Si celebra oggi, 7 luglio, la Giornata Mondiale del Cioccolato, una ricorrenza amata dai golosi di tutto il mondo che rende omaggio a uno degli alimenti più iconici della storia dell’umanità.
Non una data scelta a caso, poiché si ritiene che proprio il 7 luglio del 1550 il cioccolato sia stato introdotto in Europa, aprendo la strada a una tradizione secolare che ancora oggi incanta, ispira e unisce culture diverse.
Ma il cioccolato oggi non è solo un piacere del palato: è patrimonio culturale, leva economica, oggetto di sperimentazione artigianale e, fattore tutt’altro che secondario, è sempre più anche esperienza turistica: dai musei del cioccolato alle botteghe storiche, dai percorsi bean-to-bar alle degustazioni guidate, il "turismo del cioccolato" rappresenta una nicchia in crescita che arricchisce il concetto stesso di viaggio lento, sensoriale e sostenibile.
Dietro ogni tavoletta si nasconde una storia. Il cioccolato è il risultato di una filiera complessa, che parte dal cacao – coltivato in paesi come Ghana, Ecuador, Perù e Costa d’Avorio – e arriva nelle mani di maestri cioccolatieri in Belgio, Svizzera, Francia, Italia e Stati Uniti.
In paesi come Messico e Guatemala, il cacao ha addirittura un valore spirituale: utilizzato dalle civiltà precolombiane in riti religiosi, oggi rivive in forme artigianali e viene celebrato con festival, cerimonie e degustazioni guidate.
Questa forma di “turismo goloso” porta gli amanti del cosiddetto “oro nero” a girare per il mondo alla ricerca di chicche che consenta loro anche di ripercorrere le tappe più significative di una storia dalle infinite sfumature. Come musei del cioccolato: come il Choco-Story a Bruges (Belgio), il Musée du Chocolat di Parigi o il Lindt Home of Chocolate vicino Zurigo, che offrono percorsi immersivi tra storia, produzione e degustazione.

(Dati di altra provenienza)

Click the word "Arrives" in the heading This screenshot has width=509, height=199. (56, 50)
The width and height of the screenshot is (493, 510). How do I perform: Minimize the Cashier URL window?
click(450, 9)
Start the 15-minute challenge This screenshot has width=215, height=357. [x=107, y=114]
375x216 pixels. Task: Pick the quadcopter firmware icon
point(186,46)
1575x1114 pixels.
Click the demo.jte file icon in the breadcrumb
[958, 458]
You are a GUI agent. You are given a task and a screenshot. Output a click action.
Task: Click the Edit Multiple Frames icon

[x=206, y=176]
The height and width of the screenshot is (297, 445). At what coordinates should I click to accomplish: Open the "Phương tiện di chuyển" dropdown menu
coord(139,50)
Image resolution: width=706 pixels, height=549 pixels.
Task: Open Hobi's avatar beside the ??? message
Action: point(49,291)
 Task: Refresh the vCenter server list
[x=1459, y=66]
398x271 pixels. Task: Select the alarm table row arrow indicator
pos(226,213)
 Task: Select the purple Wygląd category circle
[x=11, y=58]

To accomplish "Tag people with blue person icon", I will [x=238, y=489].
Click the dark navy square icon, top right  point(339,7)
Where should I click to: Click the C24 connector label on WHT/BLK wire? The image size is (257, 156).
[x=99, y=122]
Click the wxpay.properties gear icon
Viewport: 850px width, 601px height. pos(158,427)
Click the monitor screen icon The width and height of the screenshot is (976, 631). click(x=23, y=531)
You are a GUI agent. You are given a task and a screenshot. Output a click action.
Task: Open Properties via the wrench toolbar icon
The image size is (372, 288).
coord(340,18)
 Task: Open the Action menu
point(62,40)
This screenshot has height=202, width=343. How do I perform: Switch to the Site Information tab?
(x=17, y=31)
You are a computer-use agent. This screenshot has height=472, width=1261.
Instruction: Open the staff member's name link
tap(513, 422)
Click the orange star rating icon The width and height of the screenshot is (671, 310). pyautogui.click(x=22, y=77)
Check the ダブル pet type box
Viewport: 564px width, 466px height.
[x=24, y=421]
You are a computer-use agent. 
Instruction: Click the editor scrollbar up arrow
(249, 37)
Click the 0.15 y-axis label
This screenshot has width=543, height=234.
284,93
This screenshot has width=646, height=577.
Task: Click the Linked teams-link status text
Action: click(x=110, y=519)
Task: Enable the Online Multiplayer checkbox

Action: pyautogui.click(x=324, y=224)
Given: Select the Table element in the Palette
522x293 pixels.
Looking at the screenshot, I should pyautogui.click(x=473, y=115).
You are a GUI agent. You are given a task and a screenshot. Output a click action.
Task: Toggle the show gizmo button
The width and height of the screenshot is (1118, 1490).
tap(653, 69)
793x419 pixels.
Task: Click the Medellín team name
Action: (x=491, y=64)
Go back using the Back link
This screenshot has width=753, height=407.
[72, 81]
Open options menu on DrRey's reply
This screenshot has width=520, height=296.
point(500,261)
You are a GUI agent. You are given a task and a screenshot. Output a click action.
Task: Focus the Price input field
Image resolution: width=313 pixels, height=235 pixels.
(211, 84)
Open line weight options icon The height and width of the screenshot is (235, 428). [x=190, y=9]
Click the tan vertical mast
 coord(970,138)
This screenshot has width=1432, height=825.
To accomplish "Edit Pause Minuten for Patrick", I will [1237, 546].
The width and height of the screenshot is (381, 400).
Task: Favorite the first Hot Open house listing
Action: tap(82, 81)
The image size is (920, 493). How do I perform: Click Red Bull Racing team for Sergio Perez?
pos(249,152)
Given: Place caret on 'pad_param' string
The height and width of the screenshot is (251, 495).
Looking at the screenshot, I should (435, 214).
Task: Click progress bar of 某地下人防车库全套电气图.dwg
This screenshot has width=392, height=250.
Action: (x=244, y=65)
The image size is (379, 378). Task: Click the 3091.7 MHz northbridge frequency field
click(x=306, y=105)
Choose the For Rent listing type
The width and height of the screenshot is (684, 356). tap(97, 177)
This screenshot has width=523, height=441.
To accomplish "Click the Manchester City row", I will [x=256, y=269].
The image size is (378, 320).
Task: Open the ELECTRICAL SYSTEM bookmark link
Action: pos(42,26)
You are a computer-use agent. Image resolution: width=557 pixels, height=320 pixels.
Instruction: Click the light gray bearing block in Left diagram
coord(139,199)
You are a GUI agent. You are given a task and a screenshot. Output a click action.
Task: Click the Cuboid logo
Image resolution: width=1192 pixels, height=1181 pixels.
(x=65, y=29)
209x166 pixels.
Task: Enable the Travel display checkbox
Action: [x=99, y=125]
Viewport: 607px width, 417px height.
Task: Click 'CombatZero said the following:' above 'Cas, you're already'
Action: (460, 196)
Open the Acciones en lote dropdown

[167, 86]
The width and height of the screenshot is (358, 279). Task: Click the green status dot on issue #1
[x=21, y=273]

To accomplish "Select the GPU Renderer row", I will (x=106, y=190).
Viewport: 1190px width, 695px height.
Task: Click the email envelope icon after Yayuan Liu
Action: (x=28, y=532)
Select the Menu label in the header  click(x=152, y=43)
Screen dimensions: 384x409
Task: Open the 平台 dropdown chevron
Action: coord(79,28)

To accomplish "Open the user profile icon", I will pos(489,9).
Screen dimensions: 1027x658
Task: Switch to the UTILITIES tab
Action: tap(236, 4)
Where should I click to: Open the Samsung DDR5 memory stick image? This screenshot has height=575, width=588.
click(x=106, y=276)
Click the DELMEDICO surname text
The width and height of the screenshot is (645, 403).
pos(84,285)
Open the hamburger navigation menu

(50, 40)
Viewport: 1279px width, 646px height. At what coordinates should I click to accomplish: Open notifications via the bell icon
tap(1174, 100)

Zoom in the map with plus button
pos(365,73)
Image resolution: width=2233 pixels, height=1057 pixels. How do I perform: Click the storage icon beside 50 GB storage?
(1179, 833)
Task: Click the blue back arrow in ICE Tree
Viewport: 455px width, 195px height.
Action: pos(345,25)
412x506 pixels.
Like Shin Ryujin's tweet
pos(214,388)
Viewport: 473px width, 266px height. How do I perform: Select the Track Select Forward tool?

Altrettanto suggestivi sono i tour nelle cioccolaterie artigianali, come quelle di Torino, Modica, Bruxelles o Vienna, dove è possibile assistere a lavorazioni dal vivo e incontrare i maestri cioccolatieri.
Da non perdere esperienze bean-to-bar, in cui si segue l’intero processo di trasformazione del cacao, spesso in contesti tropicali, con visite alle piantagioni e laboratori di lavorazione artigianale. E poi ci sono festival e fiere internazionali, come il Salon du Chocolat (Parigi e altre città), Eurochocolate (Perugia), o il Chocoa Festival di Amsterdam, che attirano turisti e addetti ai lavori da tutto il mondo.
L’Italia è tra le protagoniste del cioccolato artigianale, grazie a una lunga tradizione che unisce artigianato, innovazione e filiera etica. Città come Torino sono celebri per la produzione di gianduiotti e cremini, mentre Modica, in Sicilia, è famosa per il suo cioccolato a grana grossa lavorato a freddo secondo un’antica ricetta azteca.
Il cioccolato italiano è anche racconto di territorio: spesso viene arricchito con ingredienti locali, come pistacchi di Bronte, nocciole delle Langhe, agrumi calabresi, dando vita a un’offerta unica nel suo genere.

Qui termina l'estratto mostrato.